SBIR-STTR Award

The proliferation of remote sensing technology, particularly in the IR regime, necessitates advanced and adaptable countermeasures for every component on the battlefield. Nanotechnology combines composition and structure to generate material with new multi-functionality found outside of natural occurrence. Recently, metallic carbon nanotubes (mCNTs) with a particular length and diameter distribution have been shown to be excellent absorbers of infrared radiation (IR) through plasmon interaction. However, currently available mCNTs are too expensive to be used in battlefield IR obscuration applications. American Boronite Corporation is the first commercial producer of predominantly metallic armchair (12,12) single-wall CNT (SWCNT) yarns and textiles with aligned microstructure with comparatively high-yield output. Our metallic armchair SWCNTs are too graphitic and long to be immediately employed in IR obscuration application. We propose to use standard sonication and wet chemistry techniques to shorten our unique CNTs to the necessary length distribution. While systematically measuring SWCNT length and diameter, we will also systematically capture IR absorbance and other electromagnetic interaction to tie back into the IR obscuration application. We will construct validated statistical models based on our collected parameters to implement the ability to produce mCNTs in large volume with predictable structure and IR absorbance, which will meet Army specifications.

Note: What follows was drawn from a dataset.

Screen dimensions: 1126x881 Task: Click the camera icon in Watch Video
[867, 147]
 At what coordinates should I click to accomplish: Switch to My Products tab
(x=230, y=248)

The proliferation of remote sensing technology, particularly in the IR regime, necessitates advanced and adaptable countermeasures for every component on the battlefield. Recently, metallic carbon nanotubes (mCNTs) with a particular length and diameter distribution have been shown to be excellent absorbers of infrared radiation (IR) through plasmon interaction. However, currently available mCNTs are too expensive to be used in battlefield IR obscuration applications. In Phase I American Boronite Corporation produced record quantities (>25g) of CNTs with predominantly metallic chirality. The diameter distribution centered at 1.6 nm, well within the Phase I objective, while the CNTs as grown were extremely long (>100 µm) and nearly defect free. For most electromagnetic and structural applications, long CNTs are extremely desirable. For tunable IR absorption, however, we need to have metallic short CNTs (<100 nm) with a length distribution we can control. We explored a variety of post-processes based on wet chemistry and kinetic techniques, all of which render our CNT sheet into a fine CNT powder with significantly shorter length distribution. We also explored a variety of analysis techniques to measure the individual CNT dimensions and IR absorption capability. A unique Raman spectroscopy technique made available by our Los Alamos National Laboratory (LANL) collaborators provided broadband Raman spectroscopy across the entire visible spectrum and showed that the most intense radial breathing modes (RBMs) associate with metallic chiralities, supporting the characteristic metallicity of the CNTs. Atomic force microscopy (AFM) rapidly determined a maximum average CNT length after post-processing. We explored a variety of Infrared (IR) spectroscopy techniques from a liquid transmission cell with CNTs suspended in deuterated water. We also measured their solid-state diffuse reflectance. In Phase II we will upgrade our existing carbon reactors to expand our production capacity of the newly established metallic CNT architecture (injector designs, fuel/gas chemistries and temperature profiles) with the goal of delivering 5 kg of mCNTs by the end of the program.